A panel convened by the American Society of Clinical Oncology (ASCO) conducted a systematic search of clinical practice guideline databases, guideline developer Web sites, and published health literature on fatigue in adult cancer survivors. The group identified the pan-Canadian guideline on screening, assessment, and care of cancer-related fatigue in adults with cancer, the National Comprehensive Cancer Network (NCCN) Clinical Practice Guidelines In Oncology for Cancer-Related Fatigue and the NCCN Guidelines for Survivorship. These three guidelines were appraised and selected for adaptation.
The group recommends that all patients with cancer are evaluated for the presence of fatigue after completion of primary treatment and are offered specific information and strategies for fatigue management.
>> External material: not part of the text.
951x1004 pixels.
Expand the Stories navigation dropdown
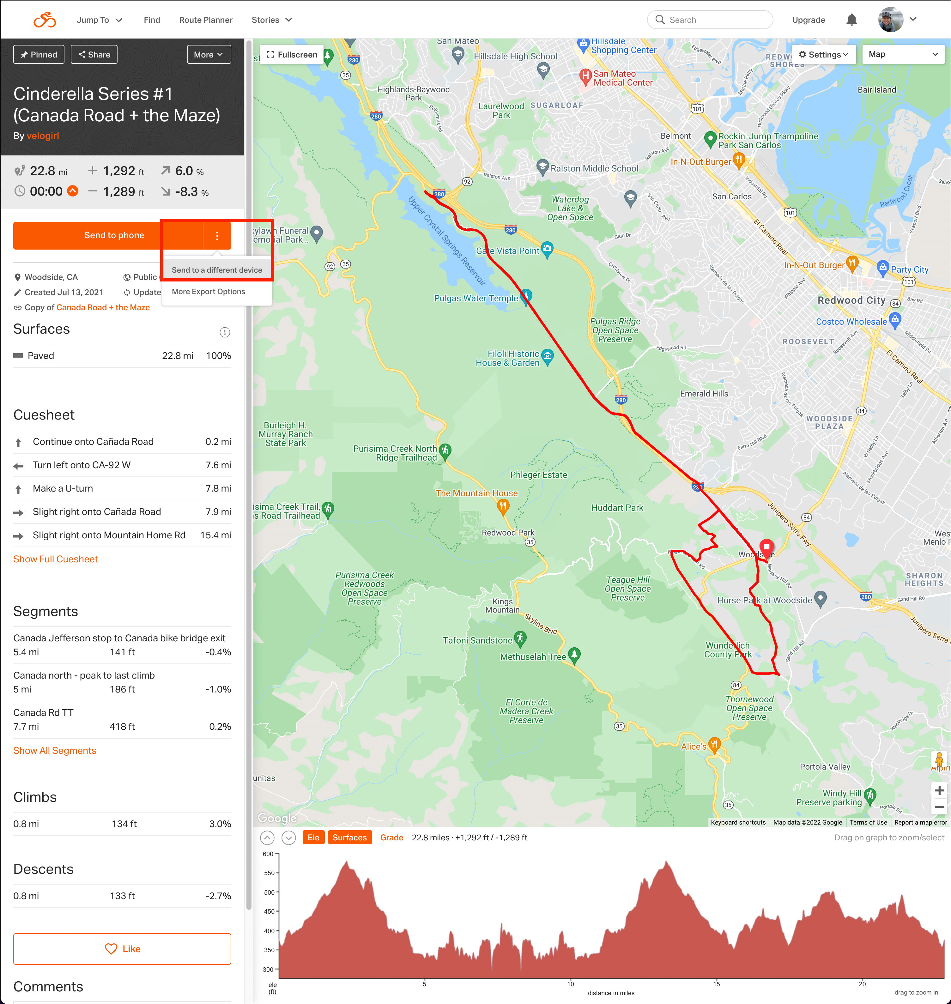(x=273, y=19)
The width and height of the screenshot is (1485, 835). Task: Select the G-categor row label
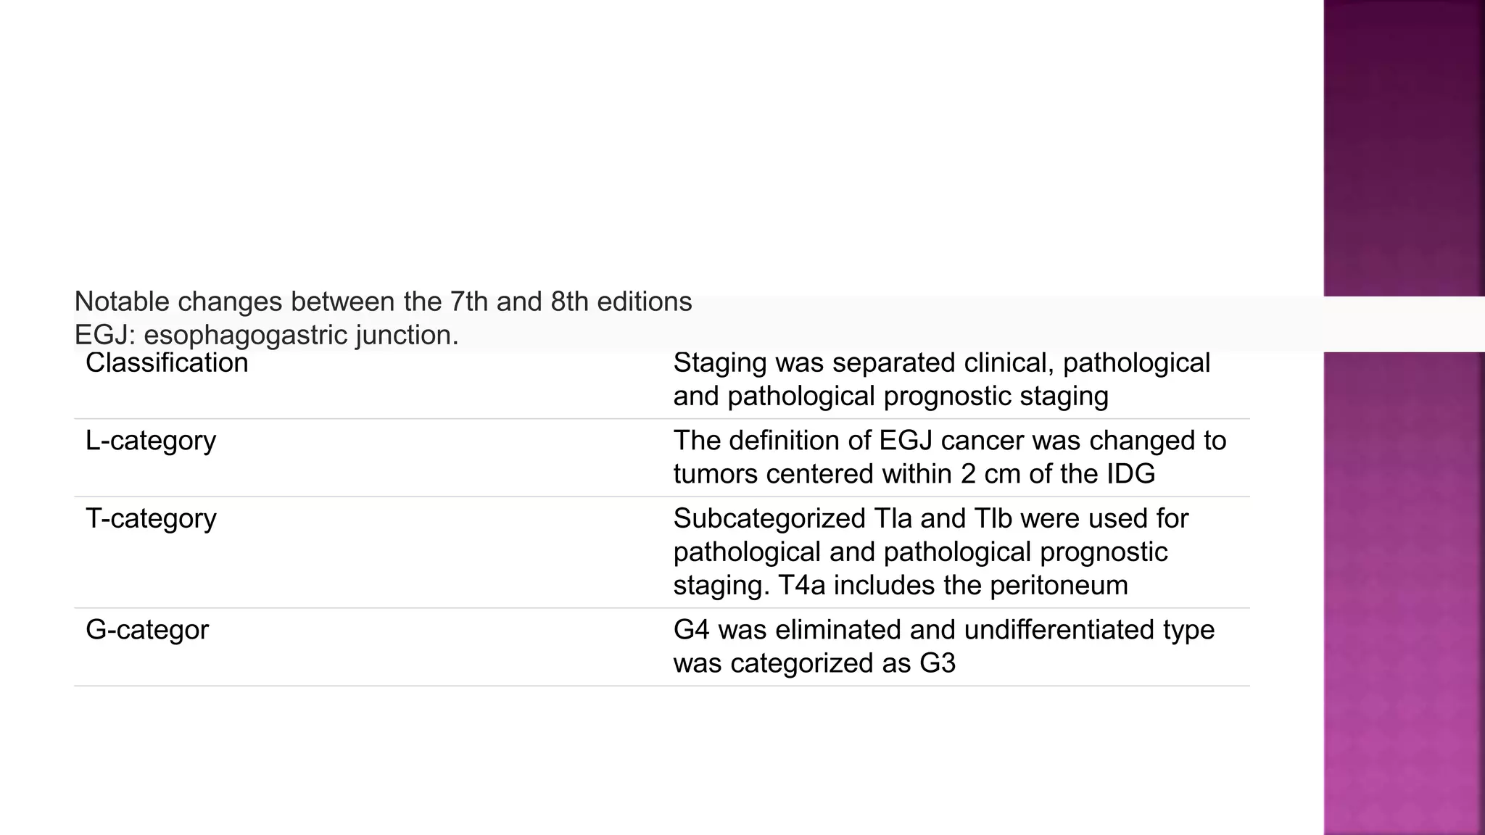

For those who report moderate to severe fatigue, comprehensive assessment should be conducted, and medical and treatable contributing factors should be addressed. Physical activity interventions, psychosocial interventions (e.g. cognitive behavioral therapy, educational therapies), and mind-body interventions (e.g. yoga, mindfulness) may reduce cancer-related fatigue in post-treatment patients. There is limited evidence for use of psycho-stimulants in the management of fatigue in patients who are disease free after active treatment. The panel concluded that multiple factors cause or contribute to fatigue and interventions should be tailored to each patient’s specific needs.
Bower JE, Bak K, Berger A, et al. Screening, Assessment, and Management of Fatigue in Adult Survivors of Cancer: An American Society of Clinical Oncology Clinical Practice Guideline Adaptation. J Clin Oncol, published online before print April 14, 2014, doi: 10.1200/JCO.2013.53.4495.